By Jennifer Deseo on July 15, 2008
ROCKVILLE — The county council’s economic-development committee recommended additional funds for Silver Spring’s planned civic center, but not without dishing out a little grief.
“I’m just annoyed with the process,” council president and committee member Michael Knapp told his colleagues at their meeting Thursday. “We’re ten days into the new fiscal year, and already we’re being asked for $2.5 million.”
The District 2 Dem and his committee colleagues — Nancy Floreen and Marc Elrich, both at-large Dems — were miffed at the appropriation’s timing. Construction bids were received in mid March, but MoCo exec Ike Leggett’s request for the extra cash hit the council only last month. A public hearing is scheduled for Tuesday, and the construction bid expires Thursday.
“No one said, ‘Hey, this one might come in on the high side.’ ” Knapp complained.”The fact that we came up with bids that were higher [than anticipated] never came up.”
Elrich threw his two cents in and wondered why value engineering (read: designing on the cheap) didn’t trim the project’s budget. According to the council’s legislative analysis, value engineering trimmed 5,000 square feet of space from the building, which will sit along Ellsworth Drive between Fenton and Cedar streets.
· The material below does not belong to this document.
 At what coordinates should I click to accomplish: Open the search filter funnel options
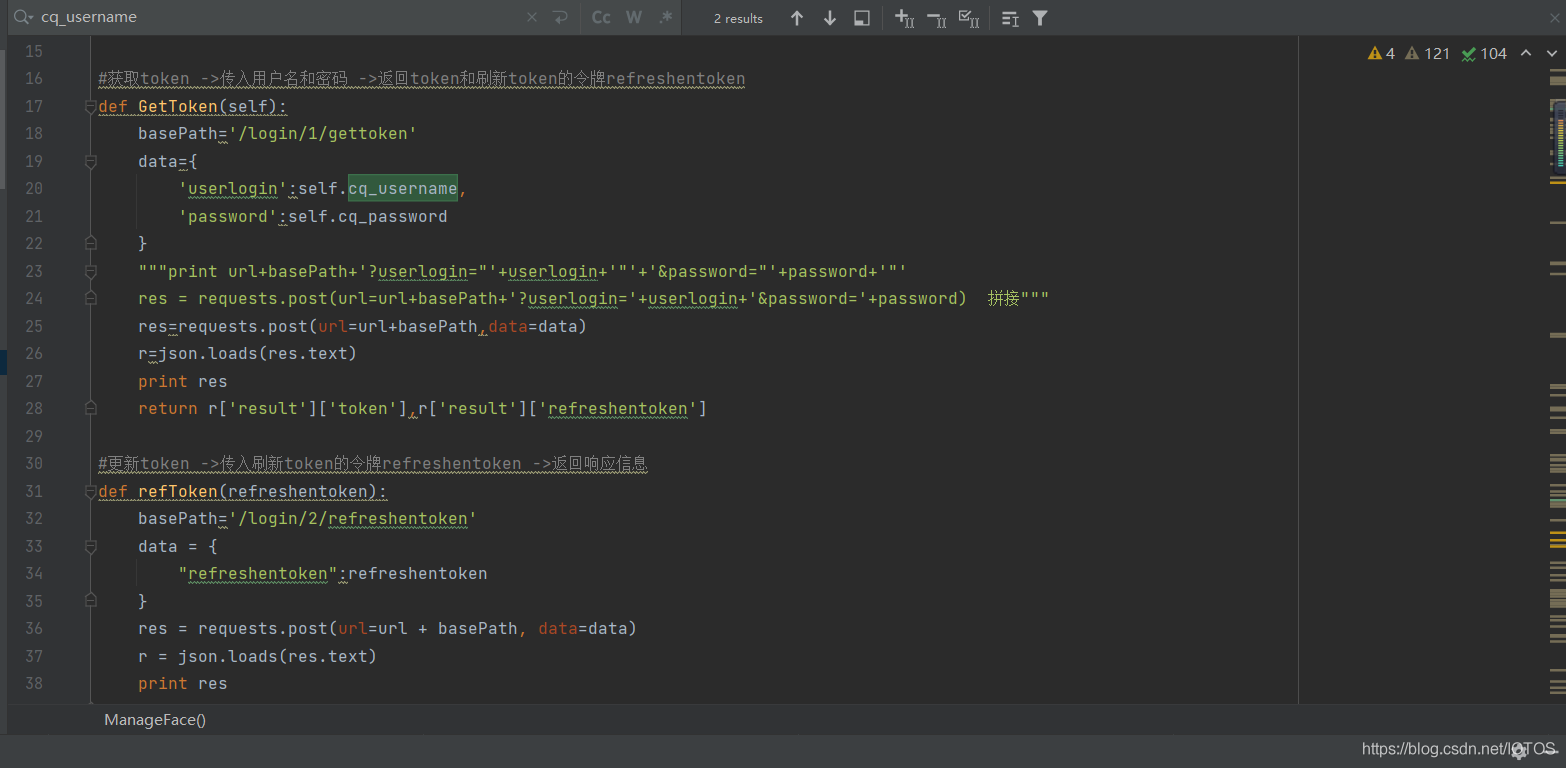1040,18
That means no stage in the building’s great hall, and a community-use room that doubles as a conference room for Silver Spring’s regional center. Interior and exterior frou-frou have also been “simplified”, the analysis states.
“It’s less of a project,” Elrich said. “It’s shrunk in size and grown in price.”
Blame the higher price tag on the rising cost of, well, everything. Building materials like steel and copper, plus the gas needed to schlep the stuff into Silver Spring, have impacted the project’s overall cost, Don Sheuerman, of the new department of general services, testified.
And the hits are gonna keep on coming, warned council member Valerie Ervin (D-District 5), who attended the meeting. Expect higher-than-expected tabs for downtown Silver Spring’s other big public projects — the transit center and the new public library, she said.
“Let’s get a look at the numbers,” Knapp suggested, seeking to avoid being broadsided again. “I don’t want to back ourselves in a corner and just agree to everything that comes across the street” from the county exec’s office, he said.